(Redirected from Humanist Latin)
'Renaissance Latin' is a name given to the distinctive form of
Latin style developed during the European
Renaissance of the fourteenth to sixteenth centuries, particularly by the
humanist movement.
''
Ad fontes'' was the general cry of the humanists, and as such their Latin style sought to purge Latin of the
medieval Latin vocabulary and stylistic accretions that it had acquired in the centuries after the fall of the Roman Empire. They looked to golden age Latin literature, and especially to
Cicero in
prose and
Virgil in
poetry, as the arbiters of Latin style. They abandoned the use of the
sequence and other accentual forms of
metre, and sought instead to revive the Greek formats that were used in
Latin poetry during the Roman period. The humanists condemned the large body of medieval Latin literature as "

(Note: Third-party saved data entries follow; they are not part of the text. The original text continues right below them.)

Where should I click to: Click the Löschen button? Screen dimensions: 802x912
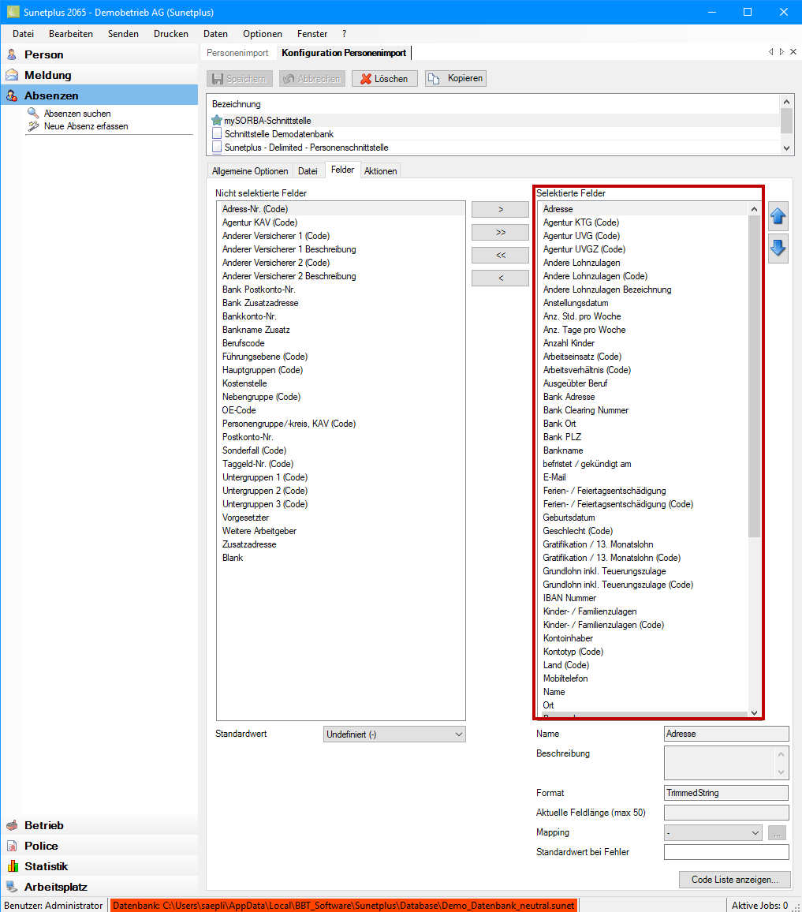tap(384, 79)
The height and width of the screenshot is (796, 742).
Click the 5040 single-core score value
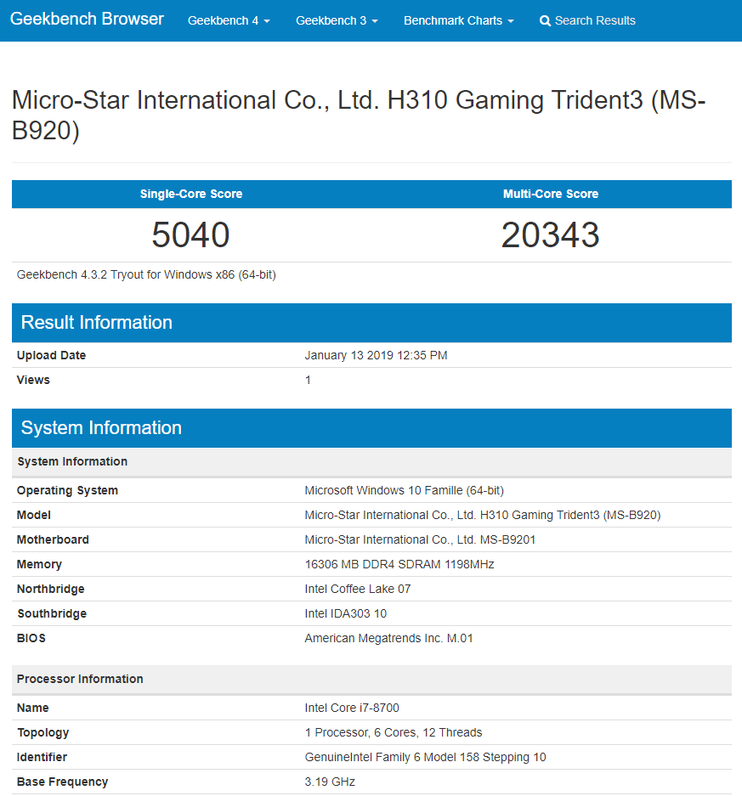[x=191, y=235]
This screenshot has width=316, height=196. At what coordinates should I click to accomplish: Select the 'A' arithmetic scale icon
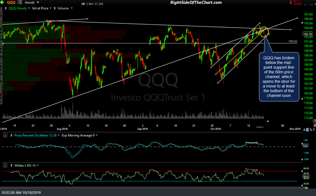point(304,130)
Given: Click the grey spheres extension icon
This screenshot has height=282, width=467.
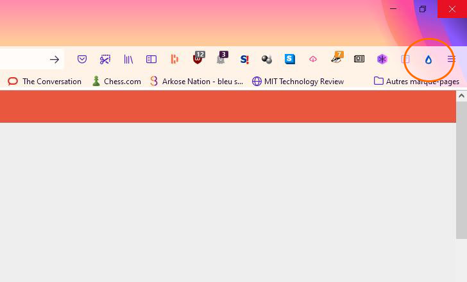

gothic" — for them, a term of abuse — and believed instead that only ancient Latin from the Roman period was "real Latin".
The humanists also sought to purge written Latin of medieval developments in its
orthography. They insisted, for example, that ''ae'' be written out in full wherever it occurred in classical Latin; medieval scribes often wrote ''e'' instead of ''ae''. They were much more zealous than medieval Latin writers that ''t'' and ''c'' be distinguished; because the effects of
palatalization made them
homophones, medieval scribes often wrote, for example, ''eciam'' for ''etiam''. Their reforms even affected
handwriting; Humanists usually wrote Latin in a script derived from
Carolingian minuscule, the ultimate ancestor of most contemporary
lower-case typefaces, avoiding the
black-letter scripts used in the Middle Ages.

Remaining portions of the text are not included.